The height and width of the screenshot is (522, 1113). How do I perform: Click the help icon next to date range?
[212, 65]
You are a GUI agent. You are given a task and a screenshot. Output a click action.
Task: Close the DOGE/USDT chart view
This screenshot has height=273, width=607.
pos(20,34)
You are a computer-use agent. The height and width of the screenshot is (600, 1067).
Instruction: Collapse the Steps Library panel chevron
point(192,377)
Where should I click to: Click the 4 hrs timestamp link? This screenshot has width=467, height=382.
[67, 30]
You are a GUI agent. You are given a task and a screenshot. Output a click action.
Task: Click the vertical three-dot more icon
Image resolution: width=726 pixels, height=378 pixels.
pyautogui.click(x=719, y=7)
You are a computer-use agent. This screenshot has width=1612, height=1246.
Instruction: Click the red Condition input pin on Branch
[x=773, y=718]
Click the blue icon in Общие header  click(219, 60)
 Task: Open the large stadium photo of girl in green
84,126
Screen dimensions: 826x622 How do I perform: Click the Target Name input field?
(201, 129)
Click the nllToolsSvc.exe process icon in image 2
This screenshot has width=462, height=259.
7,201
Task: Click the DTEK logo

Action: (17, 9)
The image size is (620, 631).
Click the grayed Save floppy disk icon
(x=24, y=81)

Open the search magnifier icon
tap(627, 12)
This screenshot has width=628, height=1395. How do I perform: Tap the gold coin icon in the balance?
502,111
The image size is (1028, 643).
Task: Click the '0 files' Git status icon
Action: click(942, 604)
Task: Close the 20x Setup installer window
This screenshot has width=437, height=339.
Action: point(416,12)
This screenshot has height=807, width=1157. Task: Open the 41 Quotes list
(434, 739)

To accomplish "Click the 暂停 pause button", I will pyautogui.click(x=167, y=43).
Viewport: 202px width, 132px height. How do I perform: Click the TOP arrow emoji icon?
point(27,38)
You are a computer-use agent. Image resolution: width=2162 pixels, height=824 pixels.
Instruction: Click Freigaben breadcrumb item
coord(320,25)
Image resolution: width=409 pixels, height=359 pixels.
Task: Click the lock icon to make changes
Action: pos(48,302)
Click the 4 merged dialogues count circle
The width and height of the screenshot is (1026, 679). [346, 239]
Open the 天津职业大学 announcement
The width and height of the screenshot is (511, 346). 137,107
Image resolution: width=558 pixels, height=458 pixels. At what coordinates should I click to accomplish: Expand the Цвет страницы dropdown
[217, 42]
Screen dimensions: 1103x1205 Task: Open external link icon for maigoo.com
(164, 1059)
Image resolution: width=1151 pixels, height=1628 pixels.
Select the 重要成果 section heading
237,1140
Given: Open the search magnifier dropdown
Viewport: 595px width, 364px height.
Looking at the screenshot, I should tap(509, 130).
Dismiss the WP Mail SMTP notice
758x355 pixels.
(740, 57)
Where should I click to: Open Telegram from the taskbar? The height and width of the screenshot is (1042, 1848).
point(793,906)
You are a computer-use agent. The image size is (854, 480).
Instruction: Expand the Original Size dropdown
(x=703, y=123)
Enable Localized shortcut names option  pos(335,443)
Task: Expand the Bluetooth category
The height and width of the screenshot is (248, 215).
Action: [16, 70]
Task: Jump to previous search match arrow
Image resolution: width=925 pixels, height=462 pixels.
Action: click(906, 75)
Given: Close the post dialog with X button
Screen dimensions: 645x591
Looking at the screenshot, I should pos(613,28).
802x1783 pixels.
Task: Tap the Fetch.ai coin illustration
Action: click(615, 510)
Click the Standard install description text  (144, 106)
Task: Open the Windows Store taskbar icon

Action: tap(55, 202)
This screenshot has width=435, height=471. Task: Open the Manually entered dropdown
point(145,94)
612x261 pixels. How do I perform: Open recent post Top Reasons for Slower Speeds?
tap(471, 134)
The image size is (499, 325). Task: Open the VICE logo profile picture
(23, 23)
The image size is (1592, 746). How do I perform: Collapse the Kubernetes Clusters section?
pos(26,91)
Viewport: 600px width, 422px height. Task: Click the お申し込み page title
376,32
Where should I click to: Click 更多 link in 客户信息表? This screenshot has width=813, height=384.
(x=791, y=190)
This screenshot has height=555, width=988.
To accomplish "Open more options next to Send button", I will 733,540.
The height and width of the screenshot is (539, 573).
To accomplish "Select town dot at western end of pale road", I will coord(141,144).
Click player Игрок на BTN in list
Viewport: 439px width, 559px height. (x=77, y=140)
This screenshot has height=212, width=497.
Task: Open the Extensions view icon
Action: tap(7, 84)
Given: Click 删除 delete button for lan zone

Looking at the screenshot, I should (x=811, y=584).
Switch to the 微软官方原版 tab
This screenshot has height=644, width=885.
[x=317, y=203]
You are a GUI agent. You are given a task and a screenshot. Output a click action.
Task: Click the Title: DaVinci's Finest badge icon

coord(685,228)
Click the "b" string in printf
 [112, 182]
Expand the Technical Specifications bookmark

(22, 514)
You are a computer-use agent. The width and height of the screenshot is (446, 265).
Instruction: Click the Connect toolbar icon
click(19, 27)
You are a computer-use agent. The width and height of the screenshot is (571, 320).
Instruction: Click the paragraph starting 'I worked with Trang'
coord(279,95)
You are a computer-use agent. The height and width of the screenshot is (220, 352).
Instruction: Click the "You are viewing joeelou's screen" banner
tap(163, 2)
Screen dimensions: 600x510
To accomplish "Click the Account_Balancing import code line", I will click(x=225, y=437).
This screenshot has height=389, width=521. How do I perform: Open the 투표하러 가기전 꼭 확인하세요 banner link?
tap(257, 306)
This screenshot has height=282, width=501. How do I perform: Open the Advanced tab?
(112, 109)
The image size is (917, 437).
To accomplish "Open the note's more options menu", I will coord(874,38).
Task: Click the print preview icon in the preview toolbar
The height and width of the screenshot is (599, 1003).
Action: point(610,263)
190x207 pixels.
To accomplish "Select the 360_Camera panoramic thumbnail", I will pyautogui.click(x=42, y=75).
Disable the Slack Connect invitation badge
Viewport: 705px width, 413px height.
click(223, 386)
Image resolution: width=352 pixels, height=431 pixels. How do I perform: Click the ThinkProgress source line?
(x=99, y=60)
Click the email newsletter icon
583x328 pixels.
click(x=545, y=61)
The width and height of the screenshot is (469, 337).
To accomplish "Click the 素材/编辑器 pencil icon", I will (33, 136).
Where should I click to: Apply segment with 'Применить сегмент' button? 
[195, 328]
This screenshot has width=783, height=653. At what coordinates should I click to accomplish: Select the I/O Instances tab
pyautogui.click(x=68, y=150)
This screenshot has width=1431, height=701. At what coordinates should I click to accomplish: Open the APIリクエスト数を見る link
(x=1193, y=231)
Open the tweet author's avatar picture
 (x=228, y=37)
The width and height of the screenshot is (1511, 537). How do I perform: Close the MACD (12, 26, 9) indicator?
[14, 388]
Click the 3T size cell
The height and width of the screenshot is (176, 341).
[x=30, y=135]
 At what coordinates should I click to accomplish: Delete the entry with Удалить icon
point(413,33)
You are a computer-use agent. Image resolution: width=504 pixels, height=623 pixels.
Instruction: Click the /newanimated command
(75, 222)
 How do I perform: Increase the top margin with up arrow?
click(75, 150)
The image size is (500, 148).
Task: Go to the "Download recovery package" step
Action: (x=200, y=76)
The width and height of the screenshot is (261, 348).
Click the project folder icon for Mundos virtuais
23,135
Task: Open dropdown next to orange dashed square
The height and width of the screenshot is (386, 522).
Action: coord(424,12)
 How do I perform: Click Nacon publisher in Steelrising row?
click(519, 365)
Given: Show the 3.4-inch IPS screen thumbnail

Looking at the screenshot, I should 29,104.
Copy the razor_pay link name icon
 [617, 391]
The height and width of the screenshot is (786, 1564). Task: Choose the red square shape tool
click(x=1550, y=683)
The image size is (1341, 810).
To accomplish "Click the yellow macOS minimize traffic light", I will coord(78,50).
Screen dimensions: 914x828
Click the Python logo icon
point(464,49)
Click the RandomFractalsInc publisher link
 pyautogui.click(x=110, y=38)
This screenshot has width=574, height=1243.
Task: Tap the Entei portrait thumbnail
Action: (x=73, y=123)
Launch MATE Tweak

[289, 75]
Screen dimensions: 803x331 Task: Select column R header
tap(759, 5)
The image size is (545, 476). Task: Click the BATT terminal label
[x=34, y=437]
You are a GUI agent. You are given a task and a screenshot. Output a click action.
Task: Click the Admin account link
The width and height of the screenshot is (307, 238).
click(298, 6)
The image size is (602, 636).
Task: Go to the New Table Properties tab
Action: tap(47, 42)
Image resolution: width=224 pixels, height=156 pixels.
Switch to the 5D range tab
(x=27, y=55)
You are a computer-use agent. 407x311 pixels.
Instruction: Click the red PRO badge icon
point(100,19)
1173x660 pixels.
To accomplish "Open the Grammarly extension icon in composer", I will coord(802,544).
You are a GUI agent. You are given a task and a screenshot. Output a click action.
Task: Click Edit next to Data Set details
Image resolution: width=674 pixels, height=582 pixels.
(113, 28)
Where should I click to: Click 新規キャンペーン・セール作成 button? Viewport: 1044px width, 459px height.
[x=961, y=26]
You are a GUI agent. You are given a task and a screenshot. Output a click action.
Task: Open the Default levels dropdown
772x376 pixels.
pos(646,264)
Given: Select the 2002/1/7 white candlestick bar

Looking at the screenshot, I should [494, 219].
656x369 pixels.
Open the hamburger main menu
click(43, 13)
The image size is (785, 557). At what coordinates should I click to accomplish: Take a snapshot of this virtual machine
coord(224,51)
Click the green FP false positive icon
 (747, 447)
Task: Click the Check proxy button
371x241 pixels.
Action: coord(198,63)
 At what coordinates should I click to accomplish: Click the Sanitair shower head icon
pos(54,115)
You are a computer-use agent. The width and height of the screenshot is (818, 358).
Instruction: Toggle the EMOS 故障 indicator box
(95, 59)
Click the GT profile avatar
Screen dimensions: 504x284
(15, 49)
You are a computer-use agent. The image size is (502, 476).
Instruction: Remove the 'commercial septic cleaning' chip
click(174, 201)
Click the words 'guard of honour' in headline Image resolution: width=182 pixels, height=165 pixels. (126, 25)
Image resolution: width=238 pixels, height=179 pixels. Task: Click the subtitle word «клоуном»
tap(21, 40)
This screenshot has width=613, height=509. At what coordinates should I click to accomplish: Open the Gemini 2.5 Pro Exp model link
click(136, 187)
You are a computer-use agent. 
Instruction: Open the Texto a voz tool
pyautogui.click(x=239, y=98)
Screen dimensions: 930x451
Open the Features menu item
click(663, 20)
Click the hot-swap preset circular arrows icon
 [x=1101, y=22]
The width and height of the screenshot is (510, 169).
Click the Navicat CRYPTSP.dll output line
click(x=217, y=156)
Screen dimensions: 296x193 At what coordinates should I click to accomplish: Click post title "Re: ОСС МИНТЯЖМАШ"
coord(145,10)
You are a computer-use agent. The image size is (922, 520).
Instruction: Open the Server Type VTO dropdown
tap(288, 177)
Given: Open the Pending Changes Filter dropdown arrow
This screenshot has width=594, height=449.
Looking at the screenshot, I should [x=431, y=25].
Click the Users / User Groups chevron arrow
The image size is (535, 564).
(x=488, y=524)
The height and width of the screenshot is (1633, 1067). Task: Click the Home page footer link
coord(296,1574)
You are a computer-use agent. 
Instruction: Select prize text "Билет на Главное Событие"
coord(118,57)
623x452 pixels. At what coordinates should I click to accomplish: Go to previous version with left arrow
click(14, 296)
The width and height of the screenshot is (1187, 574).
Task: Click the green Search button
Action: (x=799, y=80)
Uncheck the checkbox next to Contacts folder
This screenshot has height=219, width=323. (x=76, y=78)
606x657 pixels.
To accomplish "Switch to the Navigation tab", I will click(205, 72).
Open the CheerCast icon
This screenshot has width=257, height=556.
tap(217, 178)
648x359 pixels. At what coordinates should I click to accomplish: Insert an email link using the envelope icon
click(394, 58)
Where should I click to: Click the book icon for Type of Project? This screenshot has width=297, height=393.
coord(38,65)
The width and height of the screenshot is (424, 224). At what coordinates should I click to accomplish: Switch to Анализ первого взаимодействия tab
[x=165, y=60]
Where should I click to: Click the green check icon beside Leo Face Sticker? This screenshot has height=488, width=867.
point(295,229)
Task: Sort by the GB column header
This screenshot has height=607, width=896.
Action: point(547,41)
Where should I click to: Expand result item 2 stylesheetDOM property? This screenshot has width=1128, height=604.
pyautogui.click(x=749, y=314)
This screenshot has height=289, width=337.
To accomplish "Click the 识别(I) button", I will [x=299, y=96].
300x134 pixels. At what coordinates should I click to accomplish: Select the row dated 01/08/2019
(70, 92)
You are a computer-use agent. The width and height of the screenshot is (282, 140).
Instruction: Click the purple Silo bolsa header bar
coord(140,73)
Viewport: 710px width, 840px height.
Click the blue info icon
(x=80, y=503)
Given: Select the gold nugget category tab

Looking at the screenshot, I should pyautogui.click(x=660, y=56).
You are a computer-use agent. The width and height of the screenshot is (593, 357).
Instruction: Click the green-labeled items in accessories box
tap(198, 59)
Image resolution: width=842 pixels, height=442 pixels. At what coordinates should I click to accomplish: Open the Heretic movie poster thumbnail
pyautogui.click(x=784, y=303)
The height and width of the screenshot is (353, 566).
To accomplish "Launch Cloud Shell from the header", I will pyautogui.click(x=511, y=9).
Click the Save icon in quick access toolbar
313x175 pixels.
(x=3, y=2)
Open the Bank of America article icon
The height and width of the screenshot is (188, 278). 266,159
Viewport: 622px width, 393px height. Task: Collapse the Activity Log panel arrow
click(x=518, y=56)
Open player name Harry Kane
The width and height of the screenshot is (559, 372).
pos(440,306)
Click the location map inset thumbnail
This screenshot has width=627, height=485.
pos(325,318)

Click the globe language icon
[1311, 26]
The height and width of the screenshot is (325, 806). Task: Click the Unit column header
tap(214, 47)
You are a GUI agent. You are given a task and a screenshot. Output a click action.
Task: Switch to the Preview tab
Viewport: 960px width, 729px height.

══════════

A single number, please: how many lines in the data above contain the string "options"?

• Exercise output: 2